■ **Exercise**
Give back only the line containing "Instruction: Click the green" and every line after it through the end of the data below, transcribed exactly.

■ **Saved entries**
---+---

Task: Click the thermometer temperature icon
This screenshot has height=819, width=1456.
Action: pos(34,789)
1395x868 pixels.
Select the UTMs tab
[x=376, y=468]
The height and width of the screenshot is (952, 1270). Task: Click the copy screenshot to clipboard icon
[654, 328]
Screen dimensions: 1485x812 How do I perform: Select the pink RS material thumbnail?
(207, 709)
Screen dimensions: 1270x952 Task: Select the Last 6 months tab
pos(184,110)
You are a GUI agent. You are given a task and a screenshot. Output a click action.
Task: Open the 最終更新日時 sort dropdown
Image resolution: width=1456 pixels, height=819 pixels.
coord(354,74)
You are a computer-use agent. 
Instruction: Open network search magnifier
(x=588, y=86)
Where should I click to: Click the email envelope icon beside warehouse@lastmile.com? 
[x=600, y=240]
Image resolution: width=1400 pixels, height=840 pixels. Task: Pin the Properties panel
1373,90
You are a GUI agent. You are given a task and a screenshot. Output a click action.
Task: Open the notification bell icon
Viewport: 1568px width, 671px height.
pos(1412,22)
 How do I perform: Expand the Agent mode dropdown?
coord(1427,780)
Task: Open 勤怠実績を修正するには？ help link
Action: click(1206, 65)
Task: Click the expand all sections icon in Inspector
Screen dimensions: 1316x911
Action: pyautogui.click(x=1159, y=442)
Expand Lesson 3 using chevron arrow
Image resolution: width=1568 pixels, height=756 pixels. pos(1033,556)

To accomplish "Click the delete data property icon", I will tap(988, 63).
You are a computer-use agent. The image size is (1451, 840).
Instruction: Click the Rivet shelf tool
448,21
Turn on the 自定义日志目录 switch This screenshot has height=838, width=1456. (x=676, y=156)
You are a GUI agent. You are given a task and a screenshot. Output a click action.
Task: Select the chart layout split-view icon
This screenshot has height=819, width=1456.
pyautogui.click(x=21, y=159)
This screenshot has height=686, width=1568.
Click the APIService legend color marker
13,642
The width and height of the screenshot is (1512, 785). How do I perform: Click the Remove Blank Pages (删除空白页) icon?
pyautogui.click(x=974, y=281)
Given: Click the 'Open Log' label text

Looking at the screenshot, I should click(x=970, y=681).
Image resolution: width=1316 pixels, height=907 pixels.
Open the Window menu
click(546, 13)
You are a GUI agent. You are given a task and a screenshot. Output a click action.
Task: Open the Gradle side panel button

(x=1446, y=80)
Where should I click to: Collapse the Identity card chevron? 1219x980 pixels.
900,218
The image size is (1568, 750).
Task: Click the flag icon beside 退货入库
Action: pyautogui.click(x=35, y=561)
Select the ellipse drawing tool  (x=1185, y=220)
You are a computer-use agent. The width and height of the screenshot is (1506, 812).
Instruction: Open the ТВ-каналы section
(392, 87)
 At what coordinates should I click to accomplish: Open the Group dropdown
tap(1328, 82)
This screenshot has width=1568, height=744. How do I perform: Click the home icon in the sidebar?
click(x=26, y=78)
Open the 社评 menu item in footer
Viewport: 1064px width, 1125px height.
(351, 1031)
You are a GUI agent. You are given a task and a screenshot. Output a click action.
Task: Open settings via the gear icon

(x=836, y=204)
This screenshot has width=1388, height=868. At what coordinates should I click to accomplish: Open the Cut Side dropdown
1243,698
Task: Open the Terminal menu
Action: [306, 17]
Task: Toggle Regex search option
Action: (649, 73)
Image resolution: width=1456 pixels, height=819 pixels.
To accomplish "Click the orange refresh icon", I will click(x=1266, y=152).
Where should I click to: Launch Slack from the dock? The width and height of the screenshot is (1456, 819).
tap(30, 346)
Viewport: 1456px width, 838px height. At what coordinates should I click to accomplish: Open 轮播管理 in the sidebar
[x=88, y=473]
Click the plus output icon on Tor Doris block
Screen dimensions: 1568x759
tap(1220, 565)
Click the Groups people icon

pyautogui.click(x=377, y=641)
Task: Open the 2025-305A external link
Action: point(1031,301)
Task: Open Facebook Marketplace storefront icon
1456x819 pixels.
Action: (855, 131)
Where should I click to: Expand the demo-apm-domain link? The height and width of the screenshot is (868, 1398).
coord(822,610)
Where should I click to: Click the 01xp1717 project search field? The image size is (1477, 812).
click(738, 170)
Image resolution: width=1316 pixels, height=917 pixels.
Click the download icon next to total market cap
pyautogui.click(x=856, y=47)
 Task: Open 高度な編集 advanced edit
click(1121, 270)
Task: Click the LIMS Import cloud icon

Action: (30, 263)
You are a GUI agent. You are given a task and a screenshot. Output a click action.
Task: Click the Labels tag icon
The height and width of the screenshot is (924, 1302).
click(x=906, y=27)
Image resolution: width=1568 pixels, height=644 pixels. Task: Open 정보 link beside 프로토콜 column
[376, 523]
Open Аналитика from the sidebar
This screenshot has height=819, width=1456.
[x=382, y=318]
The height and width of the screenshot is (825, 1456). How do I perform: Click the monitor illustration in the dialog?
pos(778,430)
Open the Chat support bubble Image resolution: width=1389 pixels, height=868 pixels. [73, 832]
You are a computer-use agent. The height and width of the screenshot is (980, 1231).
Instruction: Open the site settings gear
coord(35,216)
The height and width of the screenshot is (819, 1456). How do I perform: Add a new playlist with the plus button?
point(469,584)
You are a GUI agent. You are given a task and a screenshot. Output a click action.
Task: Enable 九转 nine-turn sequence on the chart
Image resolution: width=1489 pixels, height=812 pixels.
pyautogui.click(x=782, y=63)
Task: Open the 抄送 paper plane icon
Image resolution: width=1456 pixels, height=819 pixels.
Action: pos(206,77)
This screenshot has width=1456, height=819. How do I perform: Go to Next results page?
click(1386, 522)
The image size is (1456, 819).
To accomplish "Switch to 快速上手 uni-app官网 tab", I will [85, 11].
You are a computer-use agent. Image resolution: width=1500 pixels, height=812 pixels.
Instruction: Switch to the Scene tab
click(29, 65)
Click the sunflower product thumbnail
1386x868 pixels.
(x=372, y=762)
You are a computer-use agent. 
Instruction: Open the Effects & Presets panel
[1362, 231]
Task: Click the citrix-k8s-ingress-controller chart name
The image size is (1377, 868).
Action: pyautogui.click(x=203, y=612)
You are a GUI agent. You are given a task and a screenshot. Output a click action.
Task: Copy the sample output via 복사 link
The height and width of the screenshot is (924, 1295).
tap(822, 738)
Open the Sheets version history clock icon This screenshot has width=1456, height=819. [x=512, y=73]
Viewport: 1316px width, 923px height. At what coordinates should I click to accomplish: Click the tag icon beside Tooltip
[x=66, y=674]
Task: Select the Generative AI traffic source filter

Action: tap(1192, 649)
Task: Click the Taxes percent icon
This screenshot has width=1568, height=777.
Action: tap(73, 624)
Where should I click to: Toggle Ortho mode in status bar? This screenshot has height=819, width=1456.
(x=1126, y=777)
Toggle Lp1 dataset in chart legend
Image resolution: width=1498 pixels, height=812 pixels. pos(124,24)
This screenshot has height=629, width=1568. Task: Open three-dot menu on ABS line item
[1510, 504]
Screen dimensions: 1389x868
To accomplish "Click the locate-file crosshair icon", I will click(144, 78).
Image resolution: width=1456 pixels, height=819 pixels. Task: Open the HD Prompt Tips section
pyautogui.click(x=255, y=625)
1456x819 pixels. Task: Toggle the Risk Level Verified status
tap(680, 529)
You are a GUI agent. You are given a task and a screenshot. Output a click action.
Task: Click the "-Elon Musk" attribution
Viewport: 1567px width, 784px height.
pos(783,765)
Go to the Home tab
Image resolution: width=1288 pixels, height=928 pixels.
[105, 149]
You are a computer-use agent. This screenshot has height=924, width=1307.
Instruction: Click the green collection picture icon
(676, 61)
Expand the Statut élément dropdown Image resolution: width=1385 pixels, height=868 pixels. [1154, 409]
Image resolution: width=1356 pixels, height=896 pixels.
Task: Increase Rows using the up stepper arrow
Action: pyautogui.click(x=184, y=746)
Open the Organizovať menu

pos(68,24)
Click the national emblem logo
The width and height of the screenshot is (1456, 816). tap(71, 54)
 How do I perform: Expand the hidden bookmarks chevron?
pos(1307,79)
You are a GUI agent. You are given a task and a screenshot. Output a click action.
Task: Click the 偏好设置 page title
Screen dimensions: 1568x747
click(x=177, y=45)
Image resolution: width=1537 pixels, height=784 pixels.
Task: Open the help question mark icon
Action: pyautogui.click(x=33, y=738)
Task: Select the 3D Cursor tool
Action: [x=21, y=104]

---+---

■ **Exercise solution**
Instruction: Click the green collection picture icon
(676, 61)
Expand the Statut élément dropdown Image resolution: width=1385 pixels, height=868 pixels. [1154, 409]
Image resolution: width=1356 pixels, height=896 pixels.
Task: Increase Rows using the up stepper arrow
Action: pyautogui.click(x=184, y=746)
Open the Organizovať menu

pos(68,24)
Click the national emblem logo
The width and height of the screenshot is (1456, 816). tap(71, 54)
 How do I perform: Expand the hidden bookmarks chevron?
pos(1307,79)
You are a GUI agent. You are given a task and a screenshot. Output a click action.
Task: Click the 偏好设置 page title
Screen dimensions: 1568x747
click(x=177, y=45)
Image resolution: width=1537 pixels, height=784 pixels.
Task: Open the help question mark icon
Action: pyautogui.click(x=33, y=738)
Task: Select the 3D Cursor tool
Action: [x=21, y=104]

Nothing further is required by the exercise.